~ PARAMPARÇA ~
3
YIL SONRA
Mutluluğa açtım bugün gözlerimi. Bambaşka bir heyecanla uyandım. Her şey farklıydı. Odam, elbise dolabım, kıyafetlerim, ayakkabılarım...
Gözümü açtığımda karşımda gördüğüm gökyüzü bile her zamankinden daha farklıydı. Daha maviydi.
Yatağımda doğruldum. Arkama yaslandım. Telefonumu elime alıp Fatih'i aramayı düşündüm. Benden daha mantıklı olan iç sesim saçmalama aramakla olmaz diyerek noktayı koydu. Haklıydı çünkü. Aramakla olur muydu?

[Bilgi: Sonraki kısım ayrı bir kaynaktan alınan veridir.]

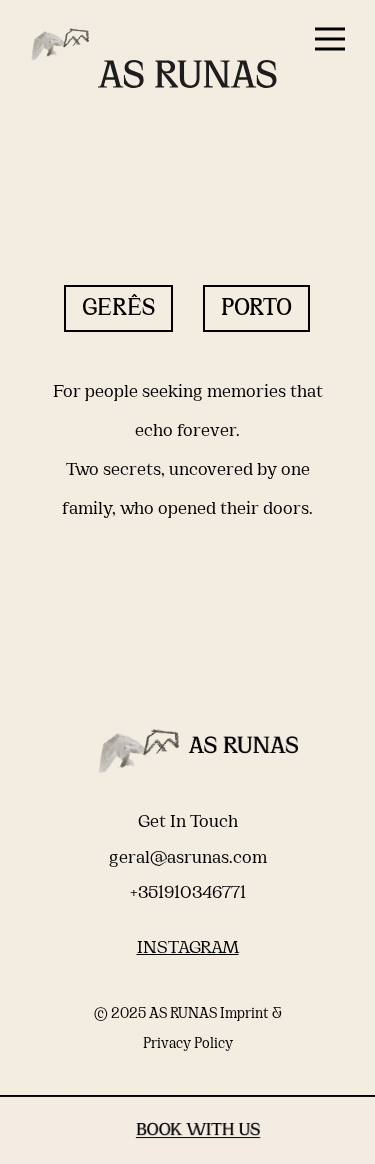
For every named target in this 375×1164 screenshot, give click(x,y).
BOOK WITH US (187, 1133)
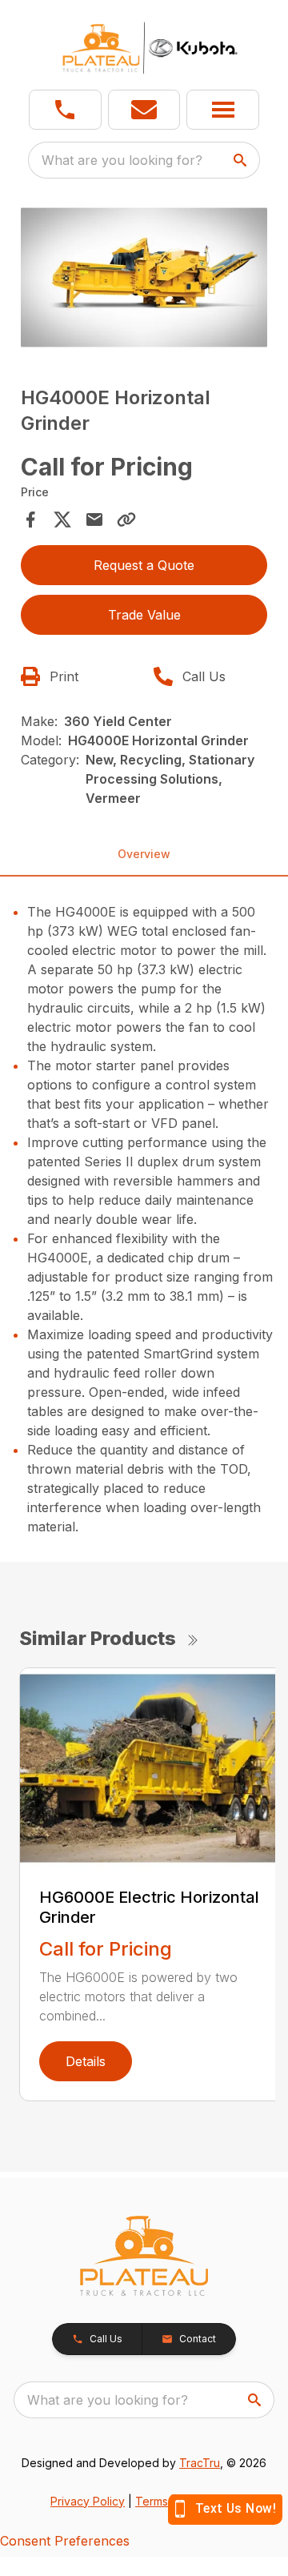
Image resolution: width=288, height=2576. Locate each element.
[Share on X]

Ayaklarımı yere basıp ayağa kalktım. Lavaboya gidip elimi yüzümü yıkadım. Ne giysem diye düşünürken gözüme en sevdiğim mor elbisem çarptı. Fazla düşünmeden hemen hazırlanmaya başladım. Hazırlığımın bitmesiyle kapının aralanması bir oldu.
"Kahvaltı hazır tatlım."
"Geliyorum anne!" deyip kendime son kez aynadan baktım. Odadan çıkıp aşağı indim. Zorla da olsa bir şeyler yiyip, önce babamın sonra da annemin yanağına bir buse bırakıp tam kaçıyorum derken
"Dikkatli ol kızım!" diyen babamın sesi kaçmama engel oldu.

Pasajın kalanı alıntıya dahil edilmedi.